* _Excerpted passage_:
1.3 Create your fitted model class

Create a new R script with a class called clv.{your-model-name} where the part in the brackets is the name of your model. In the class definition, make sure to inherit from clv.fitted.transactions (transaction models) or clv.fitted.spending (spending models) in order to get the basic functionality. An instance of this class is returned to the user to use in other methods (summary, predict, ..) and it contains all required data, including instances of the clv.model and clv.data classes, and the CBS. It is created already when model fitting is initiated and is then used to perform covariate or no-covariate specific steps during the estimation process. See also the class documentation ?`clv.fitted.transactions-class` and ?`clv.fitted.spending-class`.

#' @keywords internal
#' @importFrom methods setClass
#' @include class_clv_model_bgnbd.R class_clv_data.R class_clv_fitted_transactions.R
setClass(Class = "clv.bgnbd", contains = "clv.fitted.transactions",
         slots = c(
           cbs = "data.table"),

         # Prototype is labeled not useful anymore, but still recommended by Hadley / Bioc
         prototype = list(
           cbs = data.table()))

* _Given data_:
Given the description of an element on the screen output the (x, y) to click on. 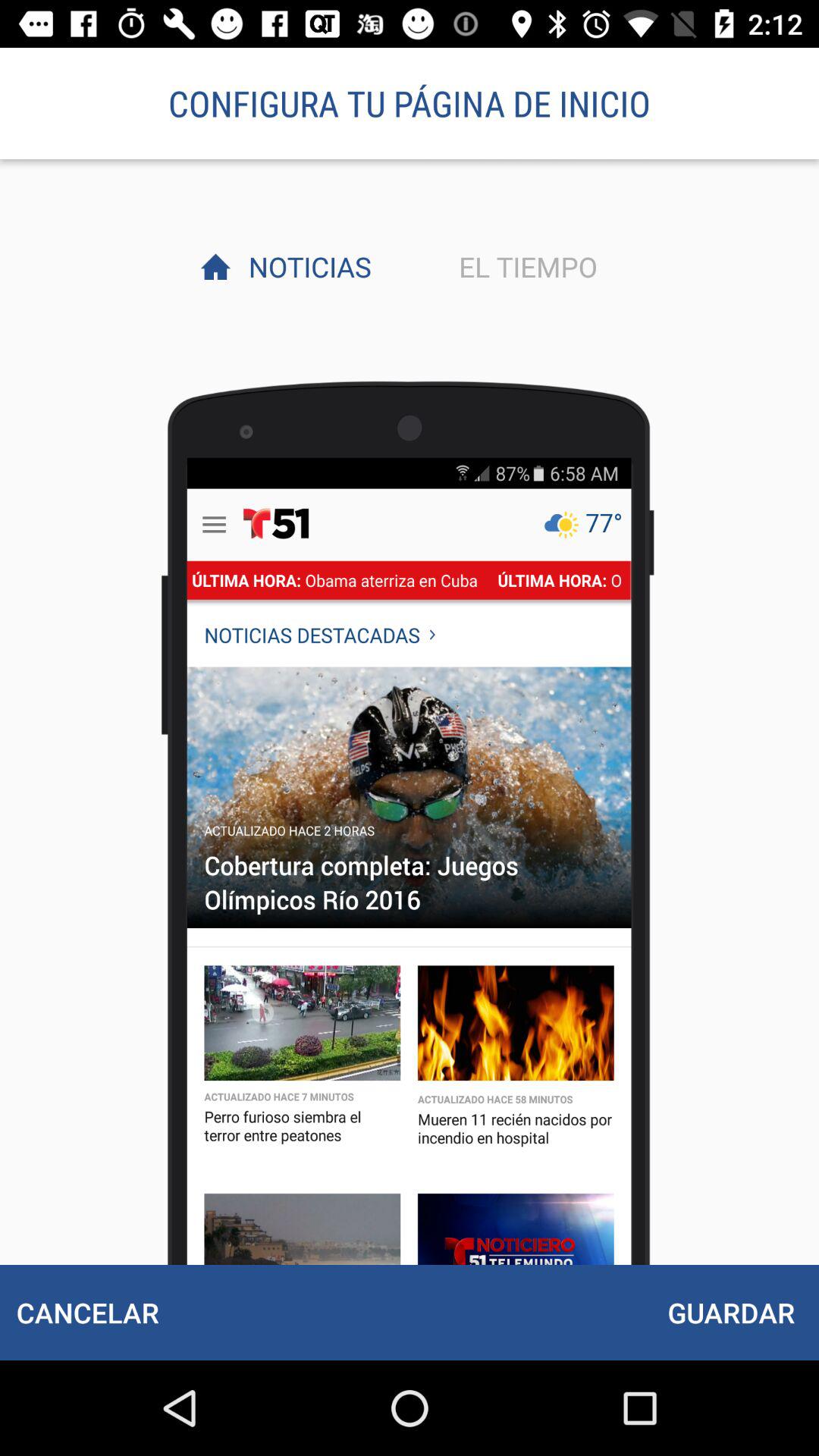
jump until the guardar item (731, 1312)
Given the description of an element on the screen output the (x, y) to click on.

* _Goal of the exercise_: Quote the section on creating a fitted model class in full, word for word, including its code.

* _Reply_:
1.3 Create your fitted model class

Create a new R script with a class called clv.{your-model-name} where the part in the brackets is the name of your model. In the class definition, make sure to inherit from clv.fitted.transactions (transaction models) or clv.fitted.spending (spending models) in order to get the basic functionality. An instance of this class is returned to the user to use in other methods (summary, predict, ..) and it contains all required data, including instances of the clv.model and clv.data classes, and the CBS. It is created already when model fitting is initiated and is then used to perform covariate or no-covariate specific steps during the estimation process. See also the class documentation ?`clv.fitted.transactions-class` and ?`clv.fitted.spending-class`.

#' @keywords internal
#' @importFrom methods setClass
#' @include class_clv_model_bgnbd.R class_clv_data.R class_clv_fitted_transactions.R
setClass(Class = "clv.bgnbd", contains = "clv.fitted.transactions",
         slots = c(
           cbs = "data.table"),

         # Prototype is labeled not useful anymore, but still recommended by Hadley / Bioc
         prototype = list(
           cbs = data.table()))